Stated problem A — Decide whether each statement below agrees with the passage on breach-of-trust damages in New Mexico. For each, answer yes or no and quote the deciding words of the passage. (i) New Mexico courts have already interpreted N.M.S.A. 1978, § 46A-10-1002. (ii) The New Mexico statute is based on the Uniform Trust Code. (iii) A trustee who commits a breach of trust is liable for the smaller of the restoration amount or the profit made from the breach.
Stated problem B — Carry on the passage on breach-of-trust damages in New Mexico, beginning after its final sentence.

Page text —

Under New Mexico law, to remedy a breach of trust by a trustee, a court may "compel the trustee to redress a breach of trust by paying money, restoring property or other means." N.M.S.A. 1978, § 46A-10-1001. A trustee who commits a breach of trust is liable to the beneficiaries for the amount required to restore the value of the trust property and trust distributions to what they would have been had the breach not occurred, or the profit the trustee made by reason of the breach, whichever is greater. N.M.S.A. 1978, § 46A-10-1002. The New Mexico courts have not yet interpreted this statute and thus have not yet specifically addressed the proper measurement of damages where there has been a breach of trust by a trustee. However, the New Mexico statute is based on the Uniform Trust Code, which in turn is based on the Restatement (Third) of Trusts. Unif. Trust Code § 1002 (2000). The Restatement thus provides useful guidance as to the damages likely available for breach of trust under New Mexico law. The Restatement notes that "[i]f the breach of trust causes a loss, including any failure to realize income, capital gain, or appreciation that would have resulted from proper administration, the beneficiaries may surcharge the trustee for the amount necessary to compensate fully for the consequences of the breach." Restatement (Third) of Trusts § 205 (1992).

Provided data —

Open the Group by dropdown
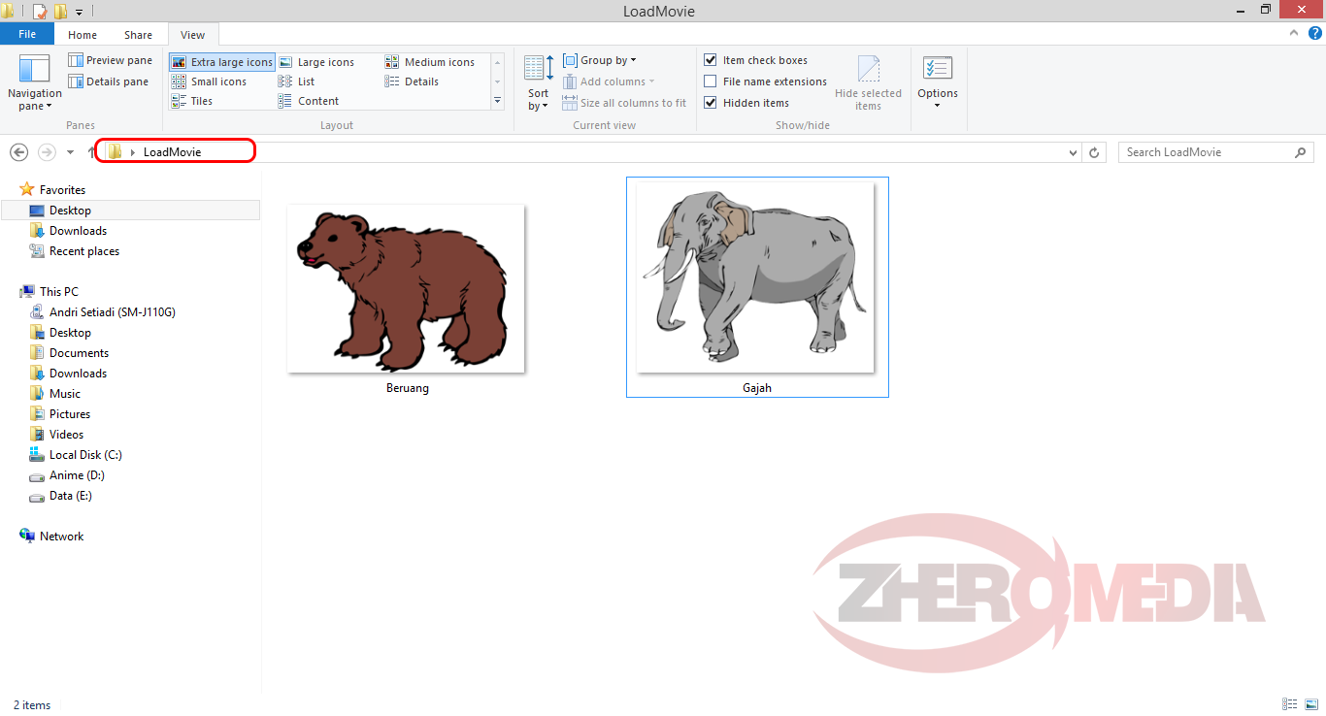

Exercise output A —
(i) No: "The New Mexico courts have not yet interpreted this statute"
(ii) Yes: "the New Mexico statute is based on the Uniform Trust Code"
(iii) No: "or the profit the trustee made by reason of the breach, whichever is greater"

Exercise output B —
New Mexico has adopted its provisions regarding remedies and damages for breach of trust from the Uniform Trust Code. While July 1, 2007 is the effective date of the provisions regarding damages for breach, the New Mexico legislature has specified that "the provisions of this 2007 act apply to judicial proceedings concerning trusts commenced before July 1, 2007 unless the court finds that application of a particular provision of this 2007 act would substantially interfere with the effective conduct of the judicial proceedings or prejudice the rights of the parties, in which case the particular provision of this 2007 act does not apply and the superseded law applies." N. M. S. A. 1978 § 46A-11-1105. The preceding version of the Uniform Trust Code adopted by the New Mexico legislature in 2003 did not contain provisions regarding damages for breach, and N.M.S.A § 46-2-17 (repealed 2003), which governed liability for breach of trust prior to New Mexico's adoption of the Uniform Trust Code, similarly contained no specific provisions regarding the measurement of damages.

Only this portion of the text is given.